• [Requirement 1]: In the passage about the lava flood in the cañon, to what height was the cañon filled?
• [Requirement 2]: From the passage about the lava flood in the cañon, extract the text between "What a conflict" and "into the heavens!", inclusive.
• [Requirement 3]: Continue the account of the lava flood in the cañon from where it stops.

• [Reading passage]:
We have no difficulty as we float along, and I am able to observe the wonderful phenomena connected with this flood of lava. The cañon was doubtless filled to a height of twelve or fifteen hundred feet, perhaps[233] by more than one flood. This would dam the water back; and in cutting through this great lava bed, a new channel has been formed, sometimes on one side, sometimes on the other. The cooled lava, being of firmer texture than the rocks of which the walls are composed, remains in some places; in others a narrow channel has been cut, leaving a line of basalt on either side. It is possible that the lava cooled faster on the sides against the walls, and that the center ran out; but of this we can only conjecture. There are other places, where almost the whole of the lava is gone, patches of it only being seen where it has caught on the walls. As we float down, we can see that it ran out into side cañons. In some places this basalt has a fine, columnar structure, often in concentric prisms, and masses of these concentric columns have coalesced. In some places, when the flow occurred, the cañon was probably at about the same depth as it is now, for we can see where the basalt has rolled out on the sands, and, what seems curious to me,[234] the sands are not melted or metamorphosed to any appreciable extent. In places the bed of the river is of sandstone or limestone, in other places of lava, showing that it has all been cut out again where the sandstones and limestones appear; but there is a little yet left where the bed is of lava.
What a conflict of water and fire there must have been here! Just imagine a river of molten rock, running down into a river of melted snow. What a seething and boiling of the waters; what clouds of steam rolled into the heavens!

• [Material provided]:
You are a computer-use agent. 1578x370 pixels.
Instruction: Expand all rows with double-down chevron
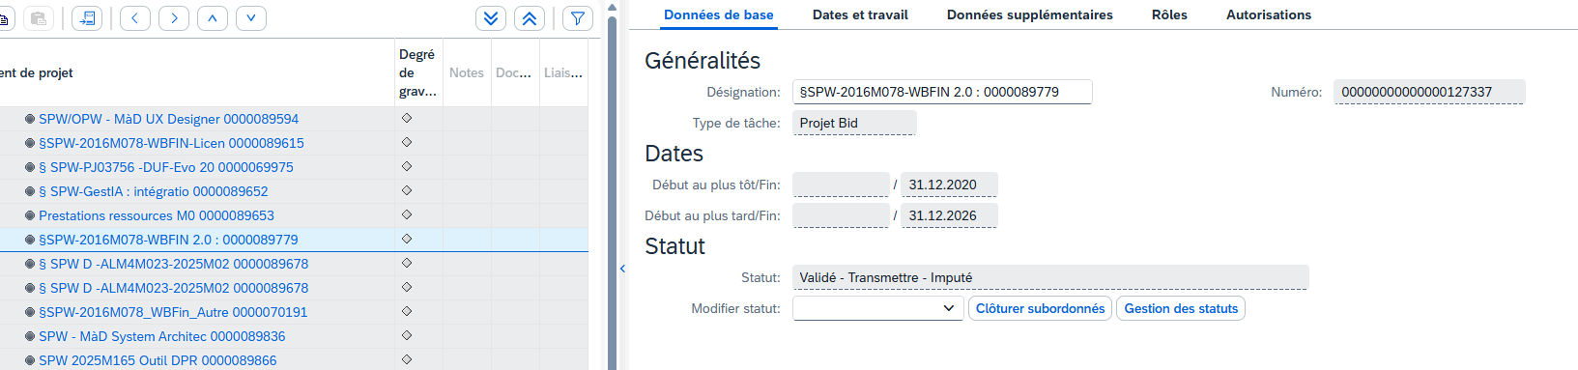tap(491, 18)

• [Expected output 1]: Twelve or fifteen hundred feet.

• [Expected output 2]:
What a conflict of water and fire there must have been here! Just imagine a river of molten rock, running down into a river of melted snow. What a seething and boiling of the waters; what clouds of steam rolled into the heavens!

• [Expected output 3]:
Thirty-five miles to-day. Hurrah!
August 26.—The cañon walls are steadily becoming higher as we advance. They are still bold, and nearly vertical up to the terrace. We still see evidence of the eruption discovered yesterday, but the thickness of the basalt is decreasing, as we go down the stream; yet it has been reinforced at points by streams that have come down from volcanoes standing on the terrace above, but[235] which we cannot see from the river below.
Since we left the Colorado Chiquito, we have seen no evidences that the tribe of Indians inhabiting the plateaus on either side ever come down to the river; but about eleven o’clock to-day we discover an Indian garden, at the foot of the wall on the right, just where a little stream, with a narrow flood plain, comes down through a side cañon. Along the valley, the Indians have planted corn, using the water which burst out in springs at the foot of the cliff, for irrigation. The corn is looking quite well, but is not sufficiently advanced to give us roasting ears; but there are some nice, green squashes. We carry ten or a dozen of these on board our boats, and hurriedly leave, not willing to be caught in the robbery, yet excusing ourselves by pleading our great want. We run down a short distance, to where we feel certain no Indians can follow; and what a kettle of squash sauce we make! True, we have no salt with which to season it, but it makes a[236] fine addition to our unleavened bread and coffee. Never was fruit so sweet as these stolen squashes.
After dinner we push on again, making fine time, finding many rapids, but none so bad that we cannot run them with safety, and when we stop, just at dusk, and foot up our reckoning, we find we have run thirty-five miles again.
What a supper we make; unleavened bread, green squash sauce, and strong coffee. We have been for a few days on half rations, but we have no stint of roast squash.
A few days like this, and we shall be out of prison.
August 27.—This morning the river takes a more southerly direction. The dip of the rocks is to the north, and we are rapidly running into lower formations. Unless our course changes, we shall very soon run again into the granite. This gives us some anxiety. Now and then the river turns to the west, and excites hopes that are soon destroyed by another turn to the south. About[237] nine o’clock we come to the dreaded rock. It is with no little misgiving that we see the river enter these black, hard walls. At its very entrance we have to make a portage; then we have to let down with lines past some ugly rocks. Then we run a mile or two farther, and then the rapids below can be seen.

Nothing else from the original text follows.